改訂新版 世界大百科事典 「結負制」の意味・わかりやすい解説
結負制 (けっぷせい)
朝鮮独特の土地面積表示法。起源は,人間の手で一握りの量の穀物を租税として負担すべき広さの土地を1把の土地とし,10把を1束,10束を1負,100負を1結としたことに始まると思われる。三国時代から1918年までの長い期間使用されたが,その内容は時代により異なる。各時代の結負制の理解については異論が多いが,通説では次の4期に分ける。(1)〈結=頃〉時代(高麗中期まで) 結・負が中国の面積単位たる頃・畝と同義のものとして用いられていた時代で,結・負が土地の絶対面積を表した。ただこの時代の1結の広さについては,約1.5haとする説から約6haとする説まで,異論が多い。(2)〈随等異尺・3指尺〉時代(高麗中期~1444) 肥沃度により土地を3等級に分け,結負を定めるための量田(検地のこと。〈量案〉の項を参照)に際して,3種の異なる指尺が用いられた時代。成年男子の親指を除いた右手4指の幅を基準として,上田は20指,中田は25指,下田は30指の長さを1尺とする量田尺で土地を測量し,21尺平方を1負の広さとした。上,中,下田1結の面積は約0.7ha,1.1ha,1.5haにあたる。結負が土地の肥沃度を加味した相対的な面積表示となり,同時に国家の地税賦課基準ともなるという結負制の独特の性格は,この第2期に明瞭となる。(3)〈随等異尺・6周尺〉時代(1444-1653) 第2期の3等級の土地区分が6等級に細分化され,基準尺が指尺から周尺に変更された。1結は1等田で約1ha,6等田で約4haにあたる。(4)〈周尺単一尺〉時代(1653-1918) すべての土地を同一の周尺で測量して,その地積の絶対数を肥沃度に応じて6等級に分けた。内容的には第3期と同じ結果になるが,基準尺たる周尺が若干長くされたため,1結の広さは1割ほど広くなった。

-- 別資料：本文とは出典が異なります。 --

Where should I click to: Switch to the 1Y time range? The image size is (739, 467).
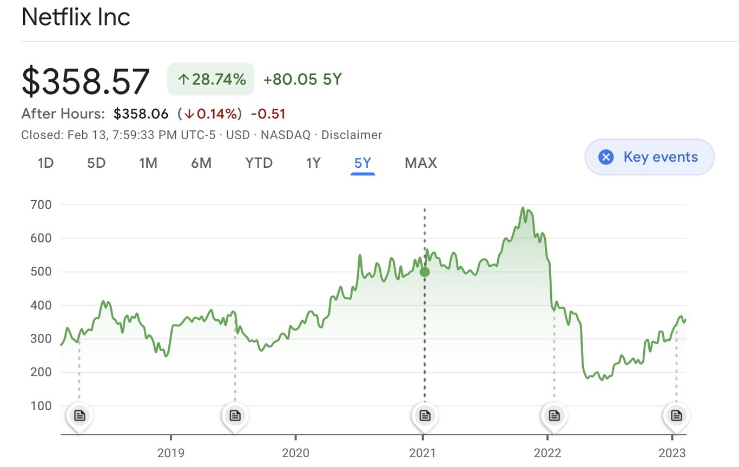click(313, 163)

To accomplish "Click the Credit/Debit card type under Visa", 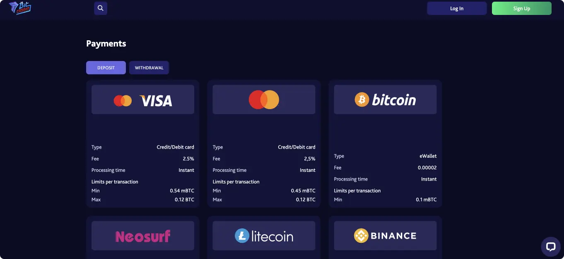I will pos(175,147).
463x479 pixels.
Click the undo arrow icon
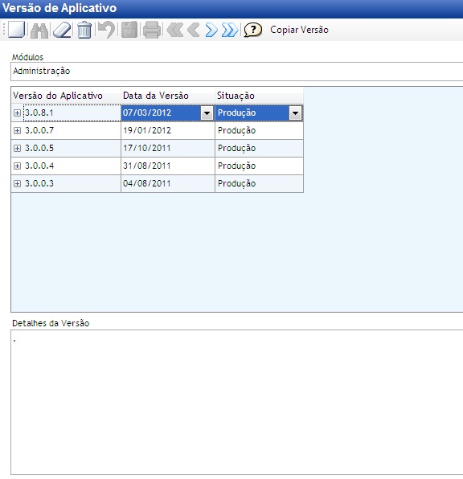tap(106, 30)
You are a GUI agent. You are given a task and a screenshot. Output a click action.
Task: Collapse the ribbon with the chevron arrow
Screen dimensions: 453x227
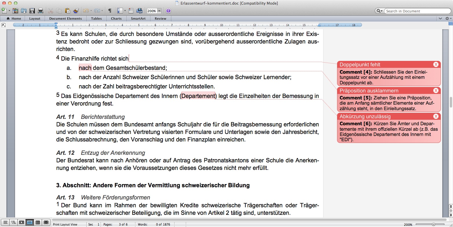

結負制の変遷は,朝鮮の土地制度史や農業史を研究するうえで重要な意味を持つ。日本植民地下で朝鮮土地調査事業の完了に伴う1918年の改訂地税令によって廃棄され,日本式の町反・坪制に取って代わられた。なお民間では結負のほかに,穀物の播種量で面積を表示する斗落(とらく),牛1頭で1日に耕せる広さを表す日耕(じつこう)などの単位も用いられた。